Top of DATA
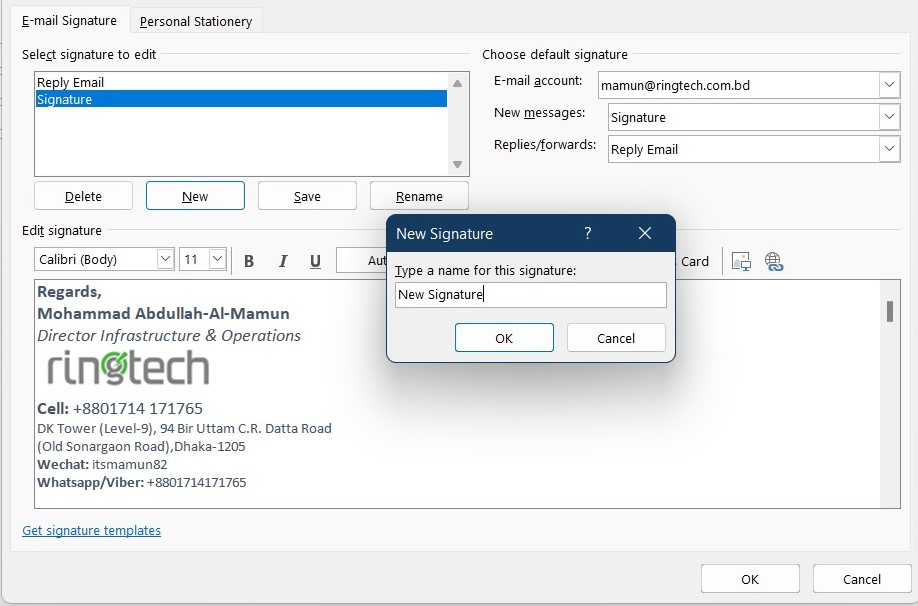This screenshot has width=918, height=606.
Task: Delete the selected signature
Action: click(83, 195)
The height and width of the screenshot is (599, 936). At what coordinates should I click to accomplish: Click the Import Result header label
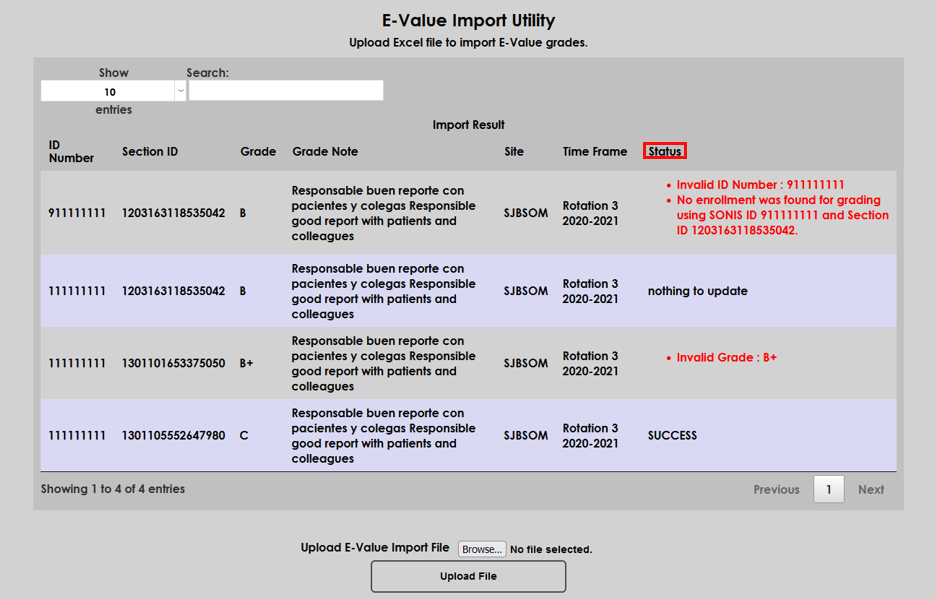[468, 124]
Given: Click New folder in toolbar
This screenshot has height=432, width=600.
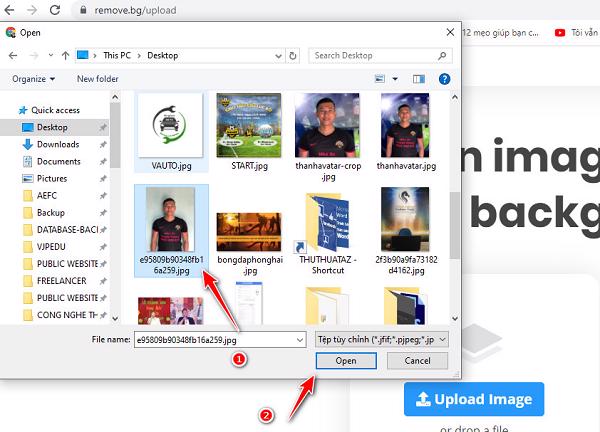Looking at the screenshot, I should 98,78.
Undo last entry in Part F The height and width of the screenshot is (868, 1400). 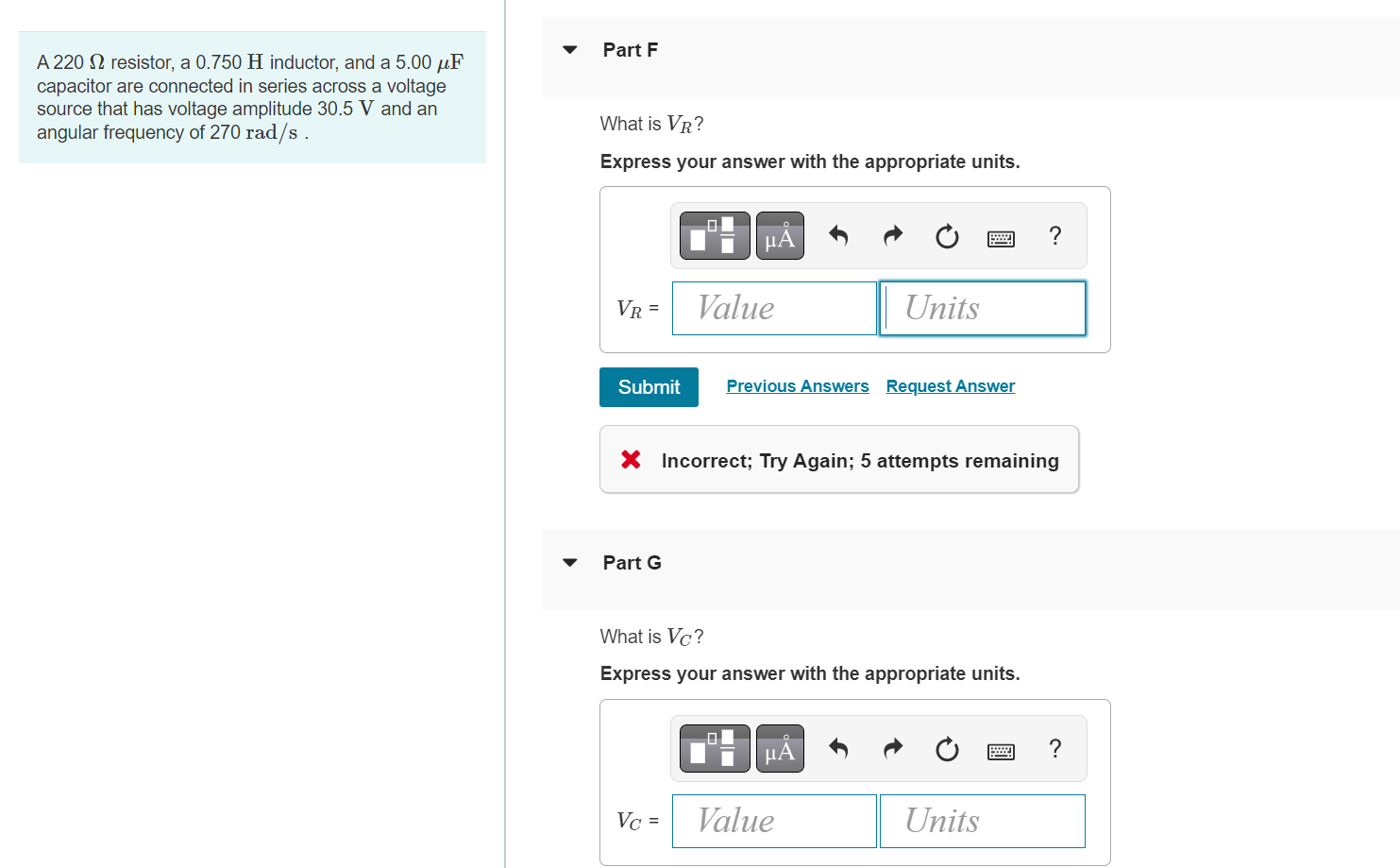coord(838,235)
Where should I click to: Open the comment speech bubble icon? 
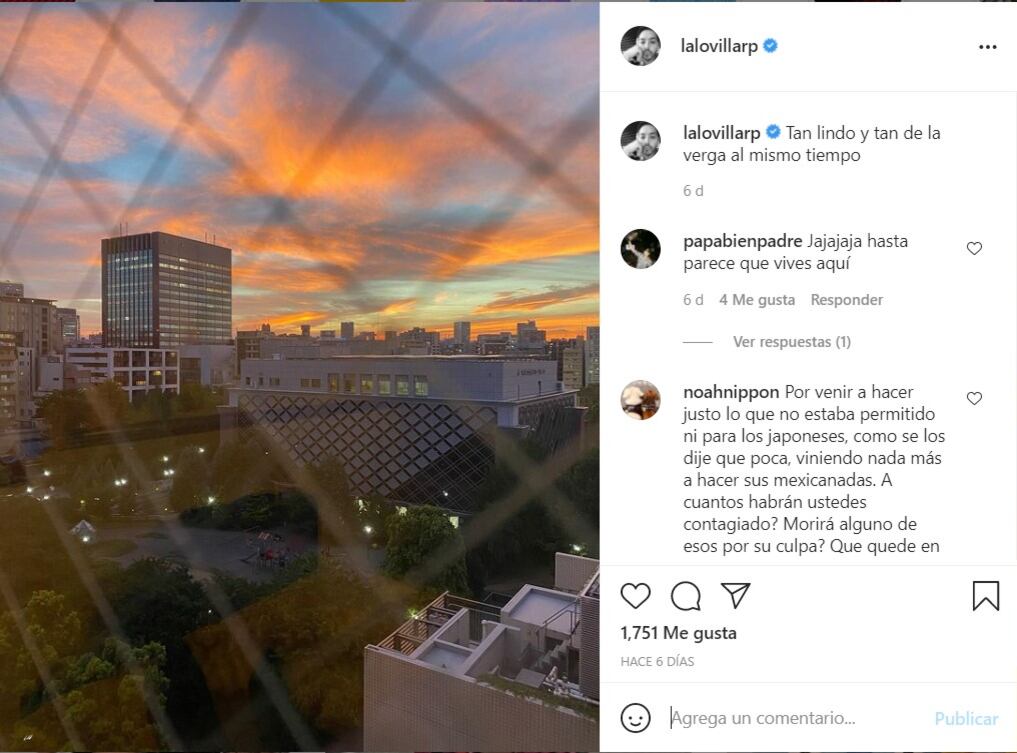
Bottom of DATA
§ YOUR OBJECTIVE: Look above for the line with "The height and width of the screenshot is (599, 936).", then print it and each line after it down to and including the line with "Given: Click New folder in toolbar". Leave out the pictures and keep the wording exact.

§ RESPONSE TO THE EXERCISE:
The height and width of the screenshot is (599, 936). At what coordinates should I click to accomplish: Click the Import Result header label
[468, 124]
Given: Click New folder in toolbar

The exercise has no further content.